Many New Moms Are Eating Their Placentas. Baylor Wants Them Off the Menu.
She was recovering in a postpartum room at Baylor University Medical Center this spring, exhausted from giving birth, when her husband gave her the good news. "We got the placenta," he told her. "It's in the cooler."
By Mark Graham Brittany Wackowski says Baylor's hardball stance on releasing placentas to new mothers is putting a dent in her placenta-pill business.
Now she just had to get it off the hospital property without being caught. "We were petrified that they were going to realize that we had it," says the mother, who is still too nervous about the placenta-snatching to go on the record with her name, the date she gave birth or how her husband managed to get the placenta into the cooler in the first place.
That placenta was important to her. She wanted to eat it.
She describes herself as a Republican who before becoming pregnant had the type of career that requires a degree and the ability to sell very expensive things to cultured people (she was also fearful of having her field identified).
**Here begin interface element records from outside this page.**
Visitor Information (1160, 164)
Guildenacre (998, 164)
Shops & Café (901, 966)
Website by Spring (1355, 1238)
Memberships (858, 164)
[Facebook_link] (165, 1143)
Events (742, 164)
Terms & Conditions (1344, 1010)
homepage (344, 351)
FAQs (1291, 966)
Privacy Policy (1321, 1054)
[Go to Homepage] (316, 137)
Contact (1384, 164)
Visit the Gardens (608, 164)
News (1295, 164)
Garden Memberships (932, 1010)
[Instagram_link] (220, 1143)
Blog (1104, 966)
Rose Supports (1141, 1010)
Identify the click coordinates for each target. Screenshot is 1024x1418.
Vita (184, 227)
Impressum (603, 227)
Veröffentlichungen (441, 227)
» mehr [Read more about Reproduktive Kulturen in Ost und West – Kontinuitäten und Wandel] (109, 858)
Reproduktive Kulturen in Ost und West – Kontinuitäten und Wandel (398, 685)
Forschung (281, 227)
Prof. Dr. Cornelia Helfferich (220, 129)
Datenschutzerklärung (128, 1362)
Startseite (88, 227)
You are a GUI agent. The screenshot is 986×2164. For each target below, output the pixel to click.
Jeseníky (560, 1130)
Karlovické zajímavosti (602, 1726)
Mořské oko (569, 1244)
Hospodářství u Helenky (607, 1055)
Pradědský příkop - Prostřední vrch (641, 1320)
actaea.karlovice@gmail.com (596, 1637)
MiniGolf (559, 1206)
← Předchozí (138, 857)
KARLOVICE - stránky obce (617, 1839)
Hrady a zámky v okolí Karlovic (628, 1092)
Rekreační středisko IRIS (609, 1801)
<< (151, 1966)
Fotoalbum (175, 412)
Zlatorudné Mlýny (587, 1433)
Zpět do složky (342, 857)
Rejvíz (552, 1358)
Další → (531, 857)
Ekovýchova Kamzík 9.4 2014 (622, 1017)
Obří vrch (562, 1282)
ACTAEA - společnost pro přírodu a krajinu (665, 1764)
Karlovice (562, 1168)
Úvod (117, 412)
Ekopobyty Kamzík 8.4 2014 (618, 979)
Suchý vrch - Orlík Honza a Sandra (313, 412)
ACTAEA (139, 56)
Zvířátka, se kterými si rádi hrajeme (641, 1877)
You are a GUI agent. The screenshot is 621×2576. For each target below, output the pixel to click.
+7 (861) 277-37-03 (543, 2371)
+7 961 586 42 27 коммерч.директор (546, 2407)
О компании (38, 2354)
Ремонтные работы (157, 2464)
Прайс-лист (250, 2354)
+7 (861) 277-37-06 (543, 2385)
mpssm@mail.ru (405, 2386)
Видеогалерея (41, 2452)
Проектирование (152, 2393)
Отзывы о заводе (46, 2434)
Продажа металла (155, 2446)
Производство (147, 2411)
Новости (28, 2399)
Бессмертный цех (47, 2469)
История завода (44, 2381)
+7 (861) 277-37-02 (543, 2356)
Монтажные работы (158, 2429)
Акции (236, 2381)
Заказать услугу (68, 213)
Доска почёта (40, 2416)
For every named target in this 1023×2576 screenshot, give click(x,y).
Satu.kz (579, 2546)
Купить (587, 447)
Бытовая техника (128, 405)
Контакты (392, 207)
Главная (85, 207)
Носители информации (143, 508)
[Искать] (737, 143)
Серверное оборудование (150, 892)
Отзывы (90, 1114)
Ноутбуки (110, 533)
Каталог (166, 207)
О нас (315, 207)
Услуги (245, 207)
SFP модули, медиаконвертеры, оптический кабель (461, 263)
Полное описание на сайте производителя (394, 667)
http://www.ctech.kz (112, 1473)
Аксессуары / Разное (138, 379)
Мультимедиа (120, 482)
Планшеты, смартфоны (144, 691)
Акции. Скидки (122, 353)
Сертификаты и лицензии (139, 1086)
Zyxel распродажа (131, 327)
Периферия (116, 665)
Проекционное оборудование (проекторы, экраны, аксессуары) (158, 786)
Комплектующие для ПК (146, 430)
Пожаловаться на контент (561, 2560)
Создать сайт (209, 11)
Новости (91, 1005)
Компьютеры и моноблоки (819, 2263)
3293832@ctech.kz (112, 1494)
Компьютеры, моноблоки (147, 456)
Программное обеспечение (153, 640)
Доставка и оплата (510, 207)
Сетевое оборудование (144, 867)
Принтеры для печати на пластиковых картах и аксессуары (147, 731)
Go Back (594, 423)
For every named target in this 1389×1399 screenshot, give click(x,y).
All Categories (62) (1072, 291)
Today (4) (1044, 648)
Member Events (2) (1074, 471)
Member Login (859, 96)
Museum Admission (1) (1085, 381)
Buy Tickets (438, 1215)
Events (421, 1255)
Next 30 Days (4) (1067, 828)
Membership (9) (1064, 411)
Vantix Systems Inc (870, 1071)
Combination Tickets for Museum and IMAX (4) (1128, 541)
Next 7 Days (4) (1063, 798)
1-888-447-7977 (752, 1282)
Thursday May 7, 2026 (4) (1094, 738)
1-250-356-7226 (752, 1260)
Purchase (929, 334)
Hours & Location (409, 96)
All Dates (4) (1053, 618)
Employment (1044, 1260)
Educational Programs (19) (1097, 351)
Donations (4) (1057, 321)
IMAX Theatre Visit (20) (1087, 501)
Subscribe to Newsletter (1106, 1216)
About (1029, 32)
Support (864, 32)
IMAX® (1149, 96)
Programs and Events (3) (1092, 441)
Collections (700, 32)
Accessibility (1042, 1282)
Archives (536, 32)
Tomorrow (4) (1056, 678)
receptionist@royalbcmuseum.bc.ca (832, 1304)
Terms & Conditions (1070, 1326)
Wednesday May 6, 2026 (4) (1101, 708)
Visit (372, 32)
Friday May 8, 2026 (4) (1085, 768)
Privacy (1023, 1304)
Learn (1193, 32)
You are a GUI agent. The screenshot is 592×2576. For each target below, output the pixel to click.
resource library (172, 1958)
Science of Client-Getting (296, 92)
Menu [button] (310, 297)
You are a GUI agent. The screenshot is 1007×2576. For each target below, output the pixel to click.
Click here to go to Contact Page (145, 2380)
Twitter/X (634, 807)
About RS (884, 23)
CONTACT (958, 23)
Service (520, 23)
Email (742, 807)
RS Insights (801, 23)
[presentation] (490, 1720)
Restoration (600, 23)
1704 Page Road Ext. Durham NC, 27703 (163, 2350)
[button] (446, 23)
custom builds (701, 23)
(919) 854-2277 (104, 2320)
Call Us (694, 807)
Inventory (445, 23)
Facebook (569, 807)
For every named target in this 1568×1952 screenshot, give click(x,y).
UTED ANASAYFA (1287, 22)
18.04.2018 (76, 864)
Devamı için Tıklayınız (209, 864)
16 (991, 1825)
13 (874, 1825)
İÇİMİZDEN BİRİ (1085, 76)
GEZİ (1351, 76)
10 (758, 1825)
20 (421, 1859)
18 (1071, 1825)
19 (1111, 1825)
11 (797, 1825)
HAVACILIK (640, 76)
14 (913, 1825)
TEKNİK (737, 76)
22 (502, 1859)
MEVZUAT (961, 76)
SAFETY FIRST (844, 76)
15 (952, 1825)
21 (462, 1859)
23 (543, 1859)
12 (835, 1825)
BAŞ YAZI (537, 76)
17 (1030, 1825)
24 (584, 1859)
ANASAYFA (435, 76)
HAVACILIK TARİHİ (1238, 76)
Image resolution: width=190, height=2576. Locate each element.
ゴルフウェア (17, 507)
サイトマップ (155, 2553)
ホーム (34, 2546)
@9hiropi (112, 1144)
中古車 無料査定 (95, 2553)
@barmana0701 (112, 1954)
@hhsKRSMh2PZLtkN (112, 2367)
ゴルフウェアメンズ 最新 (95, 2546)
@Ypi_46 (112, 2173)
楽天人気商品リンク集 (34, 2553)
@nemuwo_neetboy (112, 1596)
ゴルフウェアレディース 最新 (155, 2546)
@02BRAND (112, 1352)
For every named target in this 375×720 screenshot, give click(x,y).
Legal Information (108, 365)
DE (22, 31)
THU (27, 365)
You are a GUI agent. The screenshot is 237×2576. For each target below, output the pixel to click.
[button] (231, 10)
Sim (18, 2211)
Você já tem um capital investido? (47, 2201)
In other words, she was not the stereotypical image of a New Age woman, and her interest in alternative medicine came by chance. She'd woken up from several surgeries in the past suffering all-out anxiety attacks in reaction to anesthesia. So for her child's birth, she sought hospitals that wouldn't try to pressure her into getting an epidural shot or cesarean section. "These are all the things I wanted, that are more in line with a natural, non-intervention birth," she says.
In almost every way, Baylor University Medical Center near her East Dallas home seemed like the best choice. Hospitals in the Baylor system are known for their mother-friendly labor and delivery units, with spacious rooms, iPod docking stations and plentiful baths. "Baylor Dallas has made a really good reputation for being really natural-birth friendly," says Melissa Espey-Mueller, a former child-birth instructor at Baylor who now works in Dallas as a doula, a woman hired to assist women as they give birth.
Placenta-consumption was supposed to be just another routine part of the natural birth experience for this unnamed mother. Worried about suffering from postpartum depression, she'd heard anecdotes that the nutrients in her placenta could return her post-baby body and hormones back to normal. "I'm not interested in being on pharmaceuticals. That was something I wanted to avoid at all costs," she says.
By Mark Graham After a night in a dehydrator, a placenta can be powdered and loaded into capsules for consumption.
As have other women intent on eating their placentas, she'd mistakenly assumed that getting her placenta out of Baylor would be fairly simple. But at some point in the past few years, Baylor's placenta policy changed. Baylor does not want moms eating their placentas and has been strict about not letting her and others like her have them.
"Baylor's position on this issue is in compliance with Texas law," a Baylor spokesman says, though other hospitals have different interpretations of that same law.
The most Baylor will do is release the placenta to a funeral home at a mother's request. But even then, Baylor's policy dictates that the placenta must stay with the funeral home.
It's a policy that's been easily bent in the past -- word got around with mothers, doulas and placenta encapsulators that one funeral home is happy to take placentas off of Baylor's hands and then let mothers walk off with them later. All an expectant mother had to do was inform Baylor that her religion requires the placenta be buried or cremated, as this woman had done.
"We believe the placenta is absolutely sacred," she wrote to the hospital.
But as she approached her due date, she heard a rumor -- not an uncommon occurrence in the rumor-swamped world of placenta-consumption enthusiasts. Some other woman, she'd heard, never got her placenta from the funeral home where it was supposed to go."Between the labor and delivery room and the morgue, the placenta got quote-unquote lost. She feels like they destroyed it, because the nurse at the time was very critical of her decision to take her placenta," says the anesthesia-averse mother, though she didn't hear the story firsthand and has no idea if it's true.
Regardless, she wrote emails to the nursing staff, politely asking for some kind of promise, in writing, that her placenta would be safe. "Who is the person who I hold accountable for this?" she remembers wanting to know. "Because if something happens to my placenta, I'm going to be pissed."
A nurse replied that her placenta could probably go to the funeral home, but it was ultimately up to the hospital's legal team. "We can accommodate your request as long as your placenta goes to the funeral home for final disposition," the nurse explained. There were no promises, but there was a warning.
"If knowledge is obtained that the placenta is to be released outside of a funeral home," the hospital told the prospective mother, "release may not occur due to violation of the Texas Health and Safety Code."
It was not a comforting message.
So, the day she went into labor, she came with her husband, a doula and a cooler filled with ice and hoped for the best.
After her husband did whatever thing he did to get the placenta into the cooler, she texted her encapsulator -- the person who promised to turn the placenta into hundreds of digestible pills. The encapsulator agreed to meet the husband in the parking lot, where he passed the cooler.
Compared with other Baylor patients, her story was a success.
She's secretive about many details because if she has more children, she might want to give birth at Baylor again, she explains. Her experience giving birth there was great, other than having to sneak her own placenta out of the building in an ice chest. "It's completely ridiculous that it has to be like that," she says.